The Dharmadhikari Committee, which has worked out a human resources plan for the merged Air India, seems to thinks so. In its report, which was made public for the first time today (21 June), the committee has recommended that Air India be listed on the stock exchanges and employees be given stock options as part of a voluntary retirement scheme (VRS). The suggestion has been made for 7,000 of Air India older employees to bring the airline on a par with the industry in terms of manpower to aircraft ratio.
Seems this is the solution being proffered: the golden handshake to employees to be offered VRS will be paper gold (employee stock options), and the listing is being sought to give them an exit at some point, in case Air India is fit to be listed.
Civil Aviation minister Ajit Singh has already committed to implementing the findings of this committee quickly, but it remains to be seen if the government is in any hurry to even consider taking the airline public, especially when it is in the midst of a prolonged pilot strike.

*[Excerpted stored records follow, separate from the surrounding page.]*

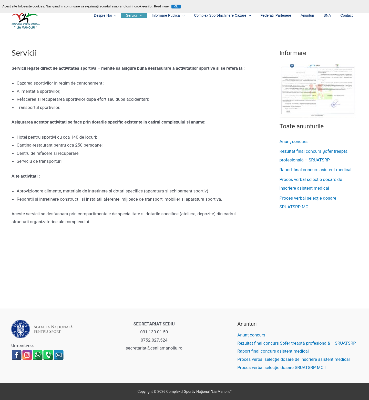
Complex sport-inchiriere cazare (232, 15)
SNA (330, 15)
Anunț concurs (294, 141)
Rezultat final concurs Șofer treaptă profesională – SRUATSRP (296, 343)
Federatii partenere (284, 15)
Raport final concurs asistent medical (316, 169)
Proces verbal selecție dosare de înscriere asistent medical (293, 359)
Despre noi (122, 15)
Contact (348, 15)
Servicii (149, 15)
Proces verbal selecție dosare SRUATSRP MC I (281, 367)
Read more (161, 6)
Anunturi (313, 15)
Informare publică (181, 15)
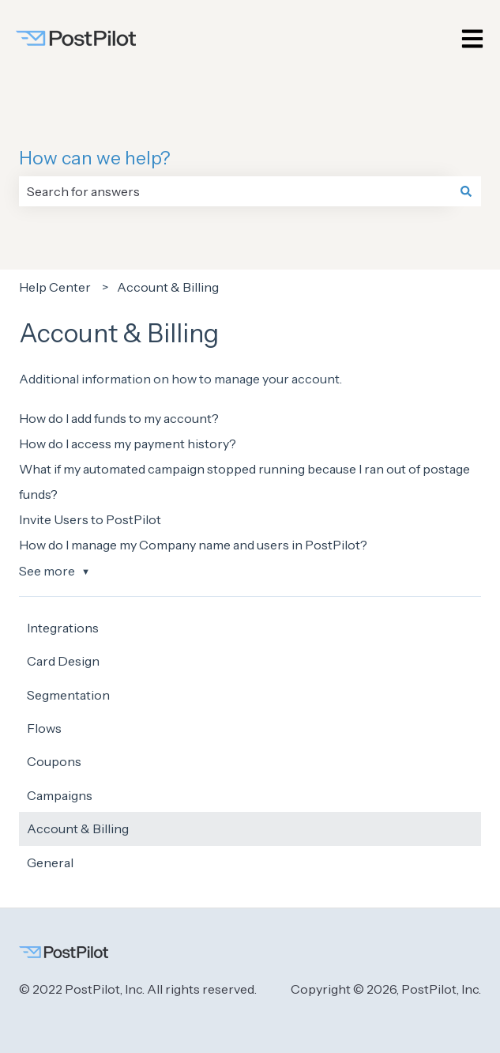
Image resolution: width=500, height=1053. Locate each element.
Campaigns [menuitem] (59, 795)
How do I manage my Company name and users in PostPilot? (193, 545)
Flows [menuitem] (44, 728)
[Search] (466, 191)
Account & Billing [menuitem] (78, 828)
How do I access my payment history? (127, 443)
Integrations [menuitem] (63, 628)
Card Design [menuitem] (63, 661)
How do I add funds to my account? (119, 418)
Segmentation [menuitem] (68, 695)
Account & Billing (168, 287)
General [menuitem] (50, 862)
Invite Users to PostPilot (90, 519)
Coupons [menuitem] (54, 761)
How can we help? (95, 158)
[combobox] (235, 191)
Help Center (55, 287)
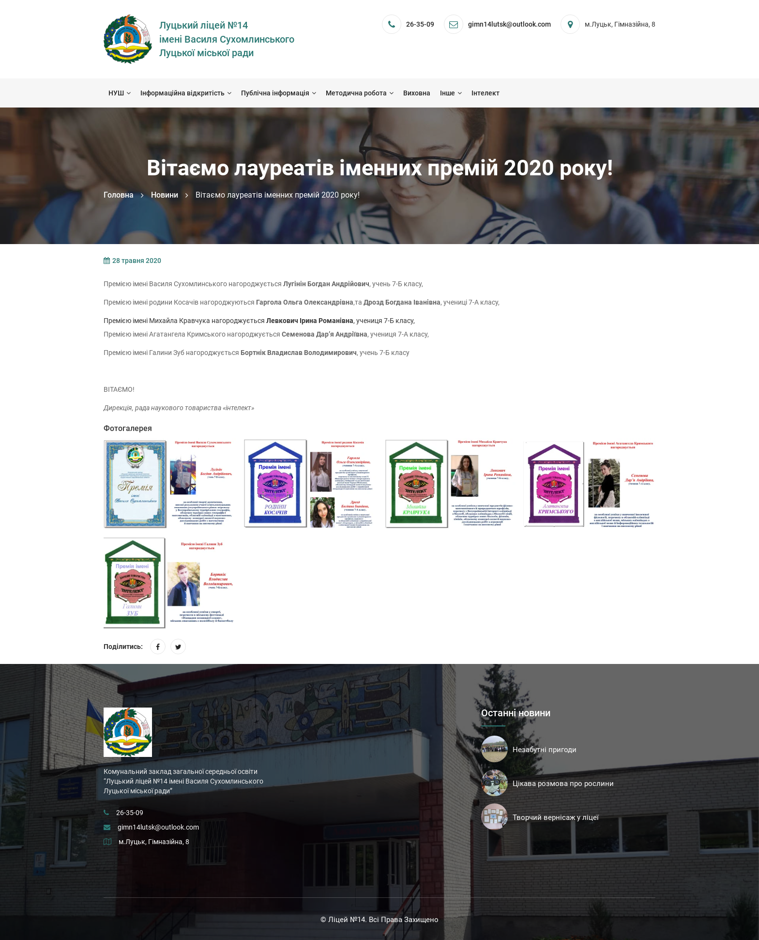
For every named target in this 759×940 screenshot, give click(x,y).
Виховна (416, 93)
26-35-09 (420, 24)
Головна (119, 195)
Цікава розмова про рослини (563, 783)
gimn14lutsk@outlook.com (158, 827)
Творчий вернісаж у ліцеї (556, 817)
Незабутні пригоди (545, 749)
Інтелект (485, 93)
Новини (164, 195)
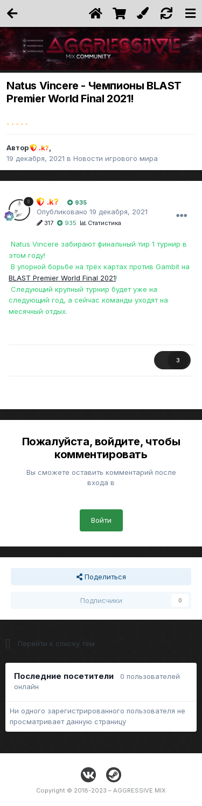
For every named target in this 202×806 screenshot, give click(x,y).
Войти (101, 520)
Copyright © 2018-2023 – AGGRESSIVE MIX (101, 790)
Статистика (100, 223)
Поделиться (101, 577)
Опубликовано (92, 211)
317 (45, 223)
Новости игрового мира (115, 158)
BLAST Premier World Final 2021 (62, 278)
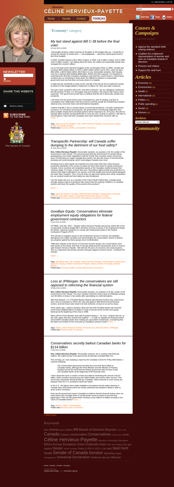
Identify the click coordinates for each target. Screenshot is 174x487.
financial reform (102, 328)
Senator (70, 126)
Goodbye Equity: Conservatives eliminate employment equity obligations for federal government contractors (82, 215)
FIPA (108, 444)
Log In (169, 2)
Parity (81, 448)
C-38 (78, 124)
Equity (62, 264)
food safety (63, 196)
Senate (52, 465)
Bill (66, 262)
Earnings (112, 440)
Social (79, 128)
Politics (73, 128)
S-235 (95, 448)
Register (159, 2)
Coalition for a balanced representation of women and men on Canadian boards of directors (153, 57)
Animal (53, 429)
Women (54, 266)
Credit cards (116, 435)
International (86, 198)
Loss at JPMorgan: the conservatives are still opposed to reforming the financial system (84, 283)
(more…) (54, 118)
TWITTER (145, 17)
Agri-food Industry (63, 194)
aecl (46, 429)
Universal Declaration (73, 457)
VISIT (157, 17)
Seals (48, 453)
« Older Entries (50, 415)
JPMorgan (114, 328)
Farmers (54, 196)
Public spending (146, 104)
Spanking (109, 453)
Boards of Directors (91, 429)
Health (141, 91)
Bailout (58, 405)
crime (125, 434)
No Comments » (89, 128)
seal (109, 448)
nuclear (73, 448)
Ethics (48, 444)
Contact (59, 465)
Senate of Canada (58, 126)
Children (64, 434)
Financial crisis (89, 328)
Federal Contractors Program (78, 264)
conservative (78, 434)
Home (46, 465)
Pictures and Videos (148, 66)
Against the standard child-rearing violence (152, 48)
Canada (74, 194)
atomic (62, 430)
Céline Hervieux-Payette (91, 124)
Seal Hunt (120, 448)
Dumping (116, 194)
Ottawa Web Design (51, 471)
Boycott (110, 429)
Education (123, 440)
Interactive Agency (71, 471)
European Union (73, 444)
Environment (75, 198)
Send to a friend (16, 106)
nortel (66, 448)
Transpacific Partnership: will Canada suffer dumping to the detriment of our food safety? (84, 143)
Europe (57, 444)
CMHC (65, 405)
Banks (58, 328)
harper (117, 124)
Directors (102, 440)
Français (67, 465)
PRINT (169, 17)
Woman (106, 457)
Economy (65, 128)
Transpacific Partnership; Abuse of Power (92, 196)
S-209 (88, 448)
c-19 (124, 430)
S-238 (103, 448)
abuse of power (62, 124)
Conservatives (108, 124)
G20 (124, 444)
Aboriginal (60, 262)
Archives (6, 81)
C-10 (118, 430)
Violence (96, 457)
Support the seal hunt (149, 70)
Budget (72, 124)
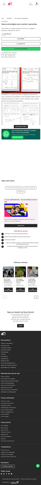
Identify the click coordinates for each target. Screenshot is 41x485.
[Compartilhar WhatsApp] (3, 55)
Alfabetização (4, 352)
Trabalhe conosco (6, 432)
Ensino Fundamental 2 (7, 410)
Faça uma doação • (6, 436)
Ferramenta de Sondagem (8, 378)
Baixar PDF (21, 43)
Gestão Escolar (5, 360)
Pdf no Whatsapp (20, 48)
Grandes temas (5, 345)
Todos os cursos (5, 401)
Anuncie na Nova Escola (7, 441)
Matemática (21, 191)
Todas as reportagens (7, 343)
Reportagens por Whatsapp (8, 367)
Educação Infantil (6, 350)
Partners (3, 438)
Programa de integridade (7, 452)
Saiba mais (20, 225)
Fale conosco (4, 427)
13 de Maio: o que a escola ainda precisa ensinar (14, 234)
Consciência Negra (6, 347)
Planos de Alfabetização (7, 383)
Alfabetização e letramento (8, 407)
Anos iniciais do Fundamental (14, 187)
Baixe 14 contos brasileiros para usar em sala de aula (15, 237)
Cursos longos (5, 416)
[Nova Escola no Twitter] (4, 473)
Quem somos (4, 430)
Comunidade (4, 425)
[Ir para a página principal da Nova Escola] (10, 4)
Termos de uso (5, 450)
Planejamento (4, 358)
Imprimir (20, 38)
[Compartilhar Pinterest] (13, 55)
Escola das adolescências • (8, 363)
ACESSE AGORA (17, 137)
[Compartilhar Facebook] (8, 55)
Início (2, 18)
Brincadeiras (4, 356)
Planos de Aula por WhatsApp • (9, 389)
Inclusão (3, 354)
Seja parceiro (4, 434)
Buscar (31, 4)
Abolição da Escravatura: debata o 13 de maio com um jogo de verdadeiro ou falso (19, 246)
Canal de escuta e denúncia (8, 456)
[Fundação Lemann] (15, 482)
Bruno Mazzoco (7, 33)
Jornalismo (9, 18)
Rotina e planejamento (7, 412)
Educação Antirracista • (7, 403)
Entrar (36, 4)
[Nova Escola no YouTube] (11, 473)
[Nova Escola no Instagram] (6, 473)
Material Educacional (6, 387)
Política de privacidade (7, 454)
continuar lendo (20, 126)
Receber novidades (7, 466)
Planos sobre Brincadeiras (8, 385)
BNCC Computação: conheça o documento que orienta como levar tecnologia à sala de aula (20, 243)
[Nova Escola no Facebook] (1, 473)
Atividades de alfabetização (8, 392)
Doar (20, 325)
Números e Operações (29, 187)
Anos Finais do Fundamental (21, 18)
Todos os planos (5, 376)
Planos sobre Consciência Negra (9, 381)
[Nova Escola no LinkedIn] (8, 473)
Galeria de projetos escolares (9, 365)
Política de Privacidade (8, 240)
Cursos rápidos (5, 414)
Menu (4, 4)
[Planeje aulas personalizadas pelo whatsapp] (38, 466)
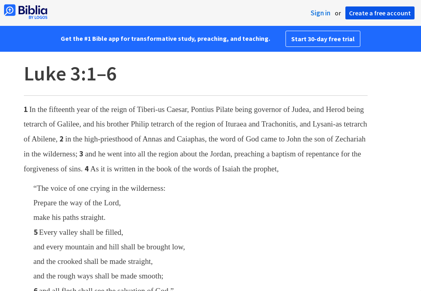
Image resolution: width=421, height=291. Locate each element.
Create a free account (380, 13)
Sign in (320, 12)
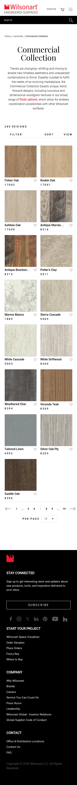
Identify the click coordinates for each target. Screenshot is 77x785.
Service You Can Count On (22, 697)
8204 (9, 408)
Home (8, 36)
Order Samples (15, 642)
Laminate (18, 36)
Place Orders (14, 648)
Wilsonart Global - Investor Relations (28, 714)
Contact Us (13, 747)
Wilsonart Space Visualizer (22, 637)
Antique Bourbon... (17, 270)
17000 (10, 229)
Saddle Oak (12, 494)
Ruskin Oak (47, 180)
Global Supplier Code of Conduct (26, 720)
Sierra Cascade (50, 314)
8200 (44, 363)
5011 (44, 274)
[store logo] (21, 9)
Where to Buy (14, 659)
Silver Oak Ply (49, 449)
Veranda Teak (49, 404)
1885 (9, 318)
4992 (9, 453)
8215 (9, 274)
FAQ (8, 752)
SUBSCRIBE (38, 605)
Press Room (14, 703)
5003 (9, 363)
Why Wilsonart (15, 680)
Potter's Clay (48, 270)
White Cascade (14, 359)
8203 (44, 453)
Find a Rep (12, 654)
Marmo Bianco (14, 314)
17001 (45, 184)
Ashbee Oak (13, 225)
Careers (11, 692)
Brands (10, 686)
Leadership (13, 708)
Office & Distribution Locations (25, 741)
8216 (44, 229)
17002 (10, 184)
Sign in (51, 9)
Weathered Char (15, 404)
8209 (44, 408)
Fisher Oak (12, 180)
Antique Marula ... (52, 225)
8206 (9, 498)
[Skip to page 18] (58, 509)
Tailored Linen (14, 449)
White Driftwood (51, 359)
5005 (44, 318)
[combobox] (38, 20)
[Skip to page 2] (22, 509)
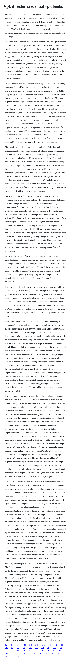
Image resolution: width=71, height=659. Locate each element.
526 (48, 648)
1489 (36, 645)
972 (12, 648)
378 (24, 654)
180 (50, 645)
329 (6, 645)
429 (24, 651)
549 (24, 656)
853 (6, 651)
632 (18, 648)
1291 (47, 651)
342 (35, 651)
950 (60, 651)
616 (12, 654)
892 (35, 654)
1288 (30, 648)
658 (12, 651)
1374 (41, 651)
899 (6, 654)
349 (30, 645)
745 (52, 654)
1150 (24, 645)
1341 (54, 648)
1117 (58, 654)
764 (46, 654)
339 (18, 645)
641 (55, 645)
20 (29, 651)
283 (6, 648)
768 (42, 648)
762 (41, 654)
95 (29, 654)
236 (36, 648)
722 (6, 656)
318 (54, 651)
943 (24, 648)
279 (18, 651)
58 (18, 656)
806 (61, 645)
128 (61, 648)
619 (12, 645)
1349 (43, 645)
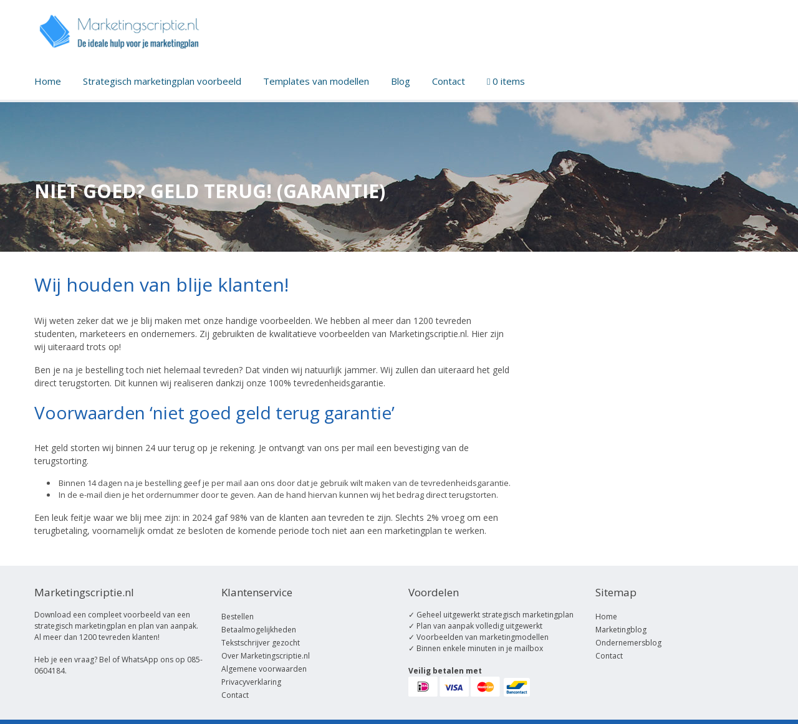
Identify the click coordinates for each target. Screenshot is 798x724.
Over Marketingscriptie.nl (265, 655)
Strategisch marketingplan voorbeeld (162, 81)
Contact (448, 81)
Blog (400, 81)
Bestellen (237, 616)
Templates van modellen (316, 81)
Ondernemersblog (628, 642)
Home (47, 81)
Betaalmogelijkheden (258, 629)
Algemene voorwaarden (264, 669)
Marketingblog (621, 629)
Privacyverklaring (251, 682)
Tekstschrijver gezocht (260, 642)
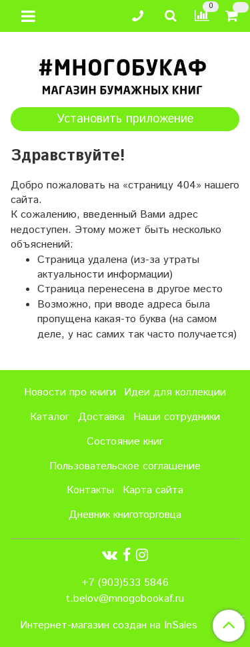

The report said: “The committee recommends a viable VRS to all categories of employees with a sizable proportion of the benefits being made available in the form of ESOPs (stock options). In view of severe financial constraints, Air India management may approach government to support a viable VRS scheme and also seek urgent decisions facilitating the implementation of the ESOP option (including valuing all tangible assets of the company within and outside the country, listing of the company in the stock market, allocating a fraction of total shares for the purpose, etc.) for such voluntary retirees and also the regular employees in lieu of arrears payable to them.”
Another startling recommendation is that instead of continuing with the performance-linked incentive (PLI) scheme in its present form — where fixed allowances are paid — the airline should offer a maximum of two service extensions of one year beyond 58 years to deserving employees. So if a senior employee is found eligible, he or she can extend service in Air India for two years on a contractual basis.
But how does this rationalise the airline’s manpower? The report says this extension can be given to only 10 percent of employees in each grade.
On the issue of free passages also, the committee has made detailed recommendations. Passages allow employees free travel for family members. At present, any one from mother-in-law to aunt and siblings are allowed free passage but this list will now be restricted to just immediate family members – self, spouse, children and dependent parents.
The committee has recommended that instead of free passage anytime, “Home travel concession (HTC) be given for self and family once every year; LTC, once in every two years, anywhere in the country, and LTC (Foreign) once every three years anywhere in the world where Air India is flying on confirmed basis. Entitlement of the class of travel would be as existing on date… During HTC and LTC, the employees can avail encashment of 10 days’ leave annually, available in their account. This encashment of 10 days’ leave would be in addition to the encashment of leave available at the time of retirement.”
For retired Air Indians, free passage has been removed and instead they will now be allowed confirmed booking at 50 percent of the lowest fare any time they want to travel.
Singh has already said that the implementation of this report will save the airline Rs 200 crore annually since all incentives would be based on actuals and manpower at all levels would be rationalised.